"Physics, Modeling, and Large Scale Simulations of Turbulent Reactive Flows"
Feb 2, 2022 Schedule:
- Tea Time - Virtual ( Zoom)
- 03:00 to 03:30 PM Eastern Time (US and Canada)
- Colloquium - F2F ( 499 DSL) / Virtual ( Zoom)
- 03:30 to 04:30 PM Eastern Time (US and Canada)
We present the results of simulations of magnetized, reactive turbulence for conditions expected to exist in outer layers of massive white dwarfs during the advanced stages of the deflagration-driven explosion. In the present scenario an initially quiescent, low density plasma is perturbed by the approaching flame front, which drives turbulence on large scales due to Rayleigh-Taylor (RT) instability, and self-heated by nuclear burning.

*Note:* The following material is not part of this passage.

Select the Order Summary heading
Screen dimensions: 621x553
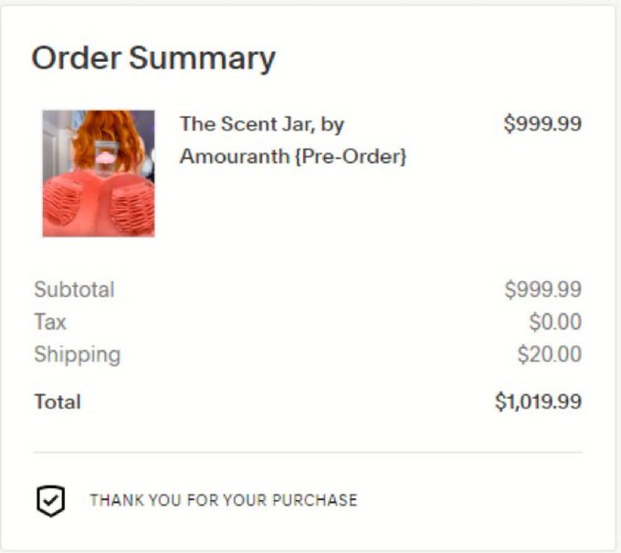(x=153, y=58)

We probe a parameter space of this problem by obtaining a series of models systematically varying characteristics of turbulence and initial strength of the magnetic field. The observed behavior is qualitatively similar to previously reported results of hydrodynamic simulations. Deflagration-to-detonation transition (DDT) is facilitated by the Zel'dovich reactivity gradient mechanism and occurs about 100 ms after the self-heating of plasma is enabled. Such relatively short detonation delay times are observed despite the fact that the turbulence is driven using relatively lower, realistic energies characteristic of the RT-driven supernova flame turbulence. The resulting turbulence Mach number is ~0.3.
We find the DDT delay time is a sensitive function of the turbulence compressibility with shorter delay times observed in models in which most of the driving energy injected on large scales is in solenoidal modes. Such perturbations are consistent with the RT-driven turbulence. For realistic initial magnetic field values(~10 MG or higher), the field is rapidly amplified with the average plasma beta reaching about 0.1 well before carbon ignites.
We discuss the magnetic field amplification mechanism, how the magnetic field participates in the process of preconditioning, and its role in accelerating DDT in the context of the Zel'dovich mechanism. Our results motivate observations aimed at measuring magnetic fields in Type Ia supernovae and future theoretical and computational studies of magnetized white dwarfs.